Detaching the cost fragment of the report into dual sections is regular. One segment takes into consideration the expenses the division is responsible for which includes total unit and aggregate costs as well as departmental. The other portion takes account of the aura of these expenditures. An additional piece of every office cost report is a quantity blueprint indicating the cumulative amount of elements a specific entity is accountable for and the mode of making these units. The data in this plan which is well-adjusted for comparative creation plays a role in three significant contexts. These are to choose the cost of work completed in-process stock, the traded expenses out of the office and a division’s variable and fixed budget of the production. A report that only incorporates the period’s unit costs, the total expenditures of plant overhead, work and material does not meet the standards for governing expenses. Controlling cost calls for point by point facts and adding up data means nothing. It explains why in many cases splitting the total costs is through price constituents for each division set forth reliably in the direction of the values attained. Also, to view the distinct completed phases of the work in course inventories, assertive departmental statistics are mandatory.
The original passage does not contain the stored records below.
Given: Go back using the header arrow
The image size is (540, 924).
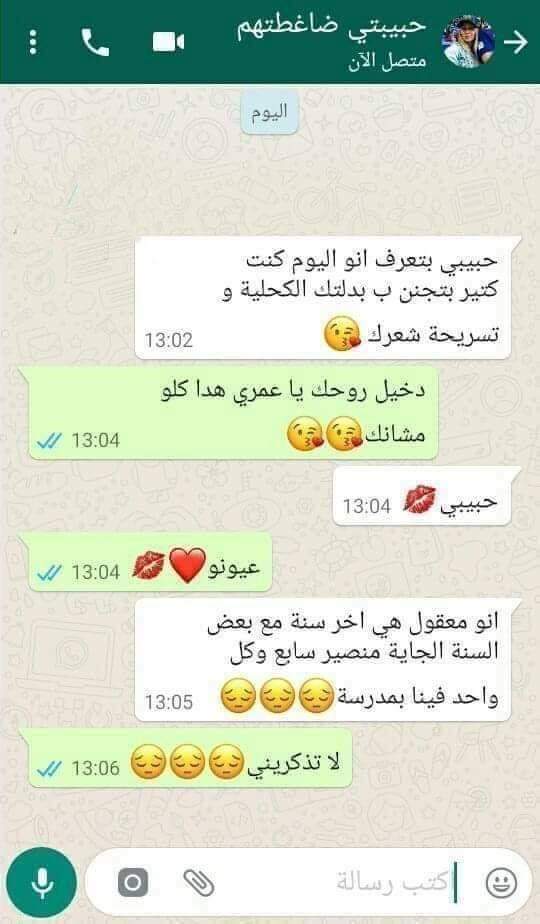Looking at the screenshot, I should click(x=516, y=42).
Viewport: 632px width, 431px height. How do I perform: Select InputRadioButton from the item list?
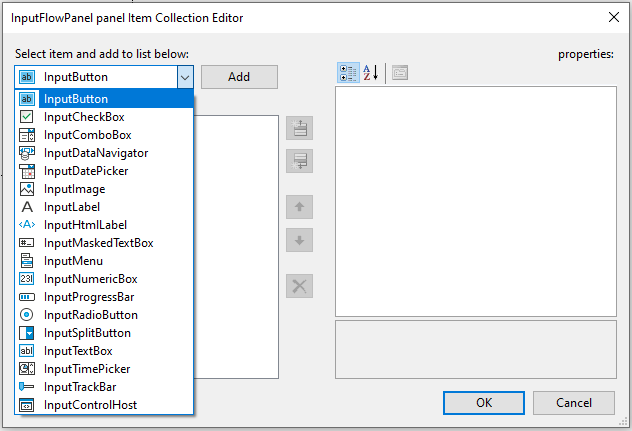[90, 315]
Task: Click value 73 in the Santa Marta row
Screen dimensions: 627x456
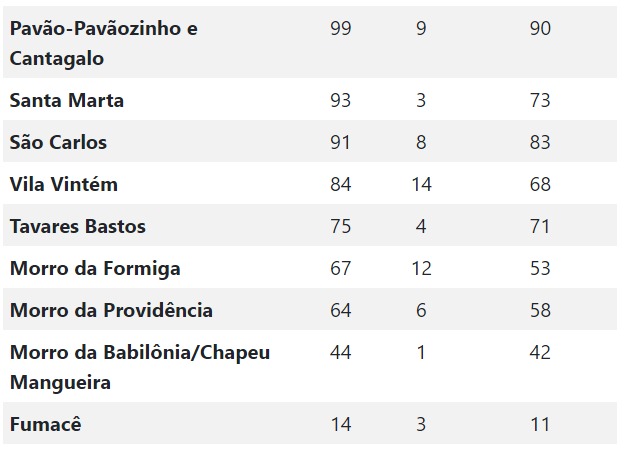Action: tap(540, 100)
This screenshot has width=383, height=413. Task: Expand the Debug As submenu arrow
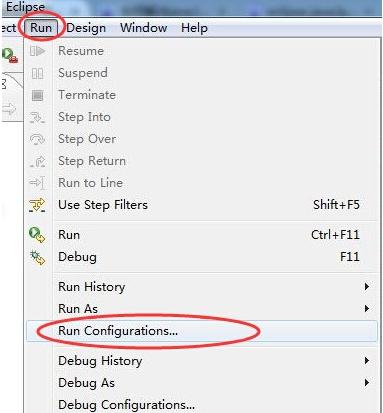[x=367, y=383]
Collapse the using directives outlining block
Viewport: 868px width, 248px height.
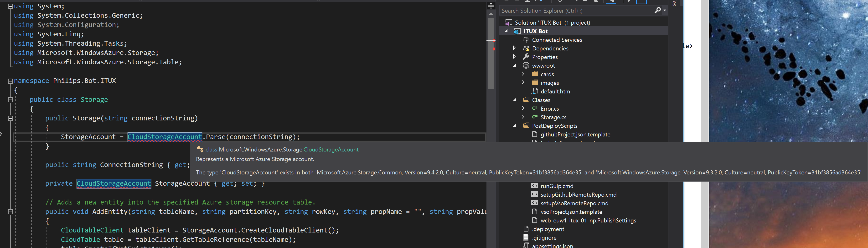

The measurement of the labor done on the physical components is by equivalent units and demonstrated regarding entirely finalized units. For that reason, if your completion inventory comprises 10000 units which are half complete at the end of the month, those are equivalent to 5000 units. Records show that your production department has a habit of not keeping sufficient inventories available to meet the requirements. The report explains why despite your claim to possess 4000 units, I have credited your department with only 2000 which are the fully completed units. Therefore, your production cost report indicates only 2000 equivalent units which also translate to 4000 physical units. I believe you now understand why my statement is accurate as I mentioned before.
References
Shepherd, R. W. (2015). Theory of cost and production functions . Princeton University Press.